Excerpted records START

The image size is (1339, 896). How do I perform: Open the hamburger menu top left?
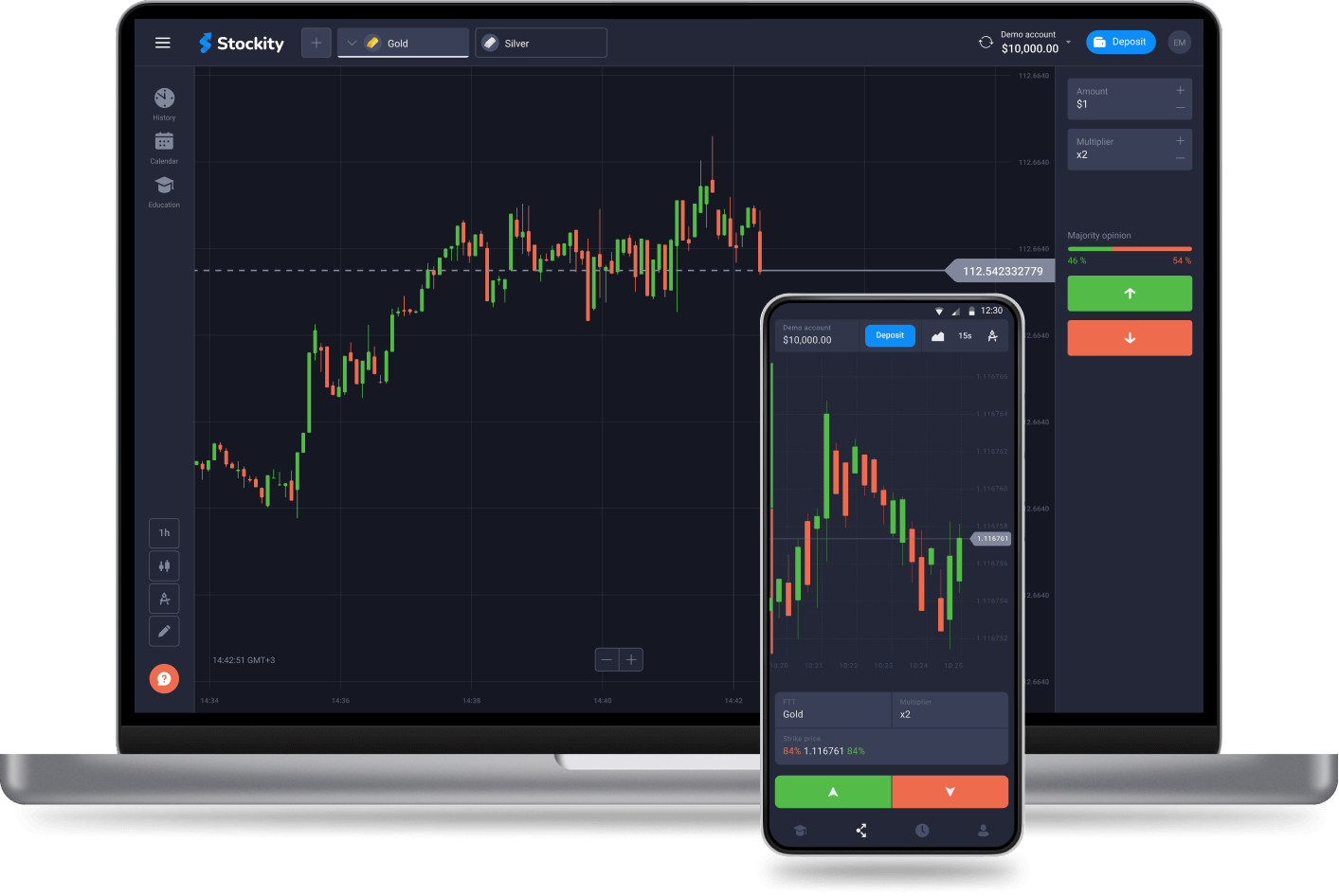click(162, 42)
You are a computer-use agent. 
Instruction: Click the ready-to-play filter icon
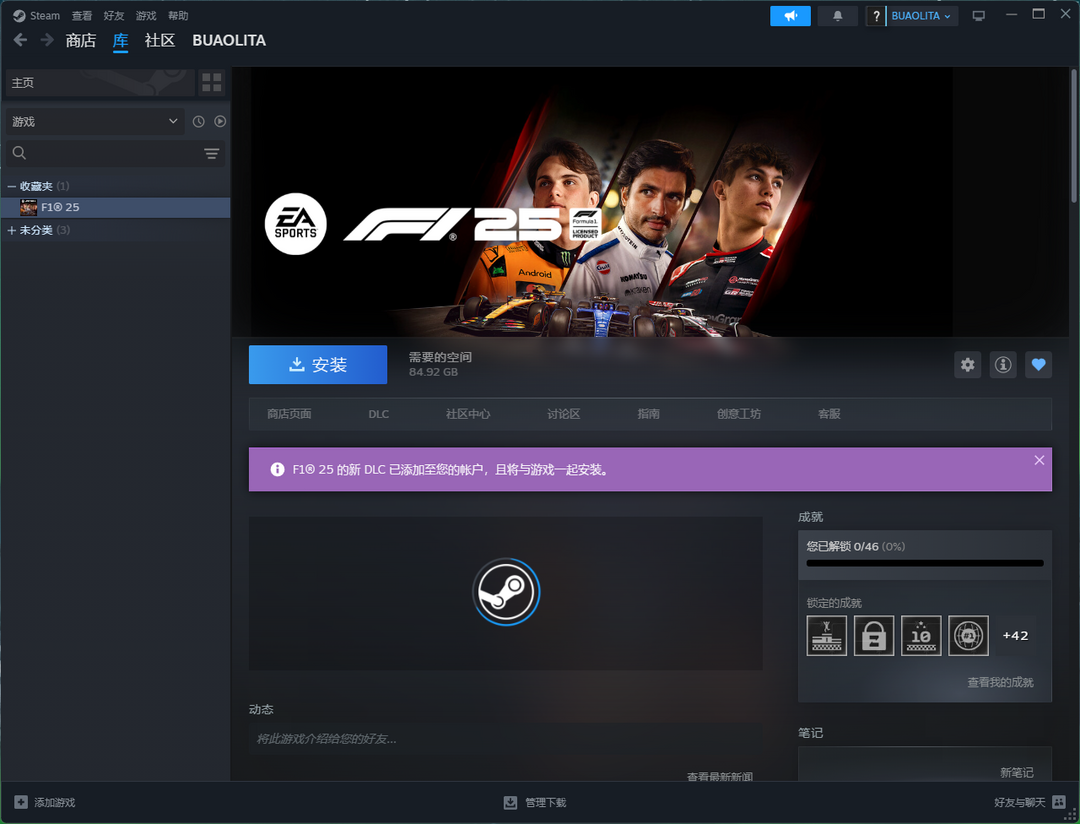point(220,121)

Excerpted records END

Your task ▸
Copy out every line above, word for word, minus images.

Solution ▸
The image size is (1339, 896). How do I perform: Open the hamburger menu top left?
click(162, 42)
You are a computer-use agent. 
Instruction: Click the ready-to-play filter icon
point(220,121)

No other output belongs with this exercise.